Kostelnick’s motley medley of otherworldly creatures mingle in a small room with brightly colored drapes and retro items like old turntables and shag carpeting. The way these elements proliferate in the space gives the sense that you’re standing in the middle of some sort of whimsically warped living room from the ’70s. Cushions on the floor look like giant eyeballs; intricately detailed ceramic human fingers spring up around old radios and vintage lamps. Neon cupcakes in a variety of sizes are arranged to form faces on a table. “They are edible. People were eating them” at the opening, says Kostelnick.
She points to a chair shaped like an enormous set of teeth. “This denture chair, or the dent-chair,” she says, “I put so much work and—literally—blood and pain into it, and I love it so much. You should try to sit it in it,” she says. “You have to kind of sit back, but it’s really stable.”
“It’s sort of like a weird Pee-Wee’s Playhouse kind of thing.”

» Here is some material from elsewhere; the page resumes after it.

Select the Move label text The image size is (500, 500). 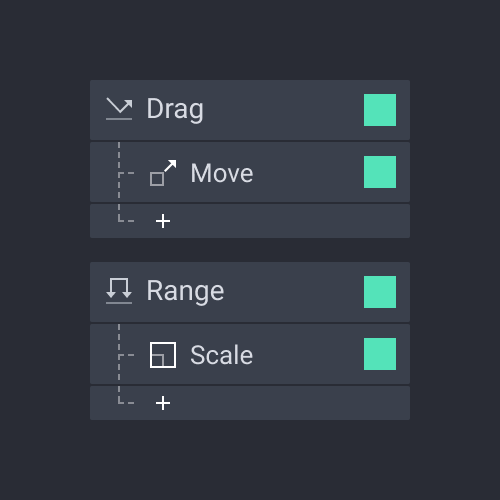(222, 173)
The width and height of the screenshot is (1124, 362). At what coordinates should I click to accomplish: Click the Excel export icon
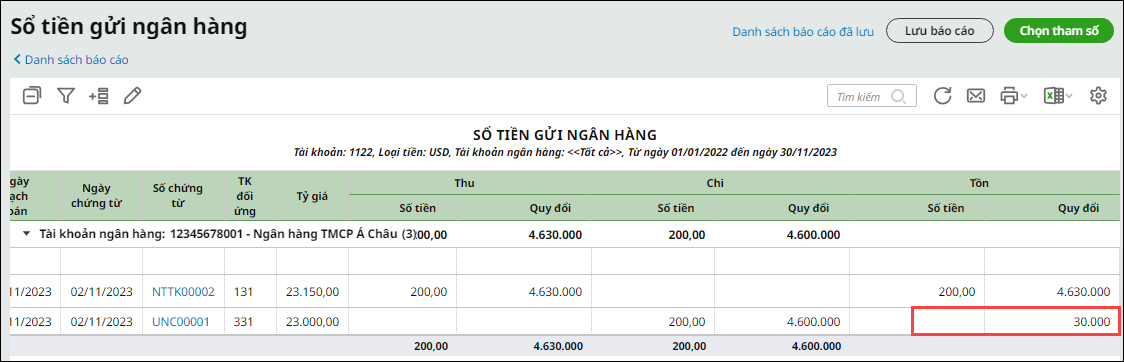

Kostelnick says she’s drawn to these kinds of interactive aspects in her art. “You’re supposed to be comfortable—it’s supposed to invite you in.” In addition to the “dent-chair,” sturdy enough for sitting, and the cupcakes available for consumption by guests, there is also a fully functional Atari set in the middle of the space. When I arrived, a woman dressed as a lobster sat on an eyeball cushion and played the vintage video game with great enthusiasm.
As an artist, Kostelnick is drawn to a variety of media. “Anything I can get my hands on—fabric, clay, wood, drawing, painting,” she says, and Living Hand to Mouth reflects her eclectic style.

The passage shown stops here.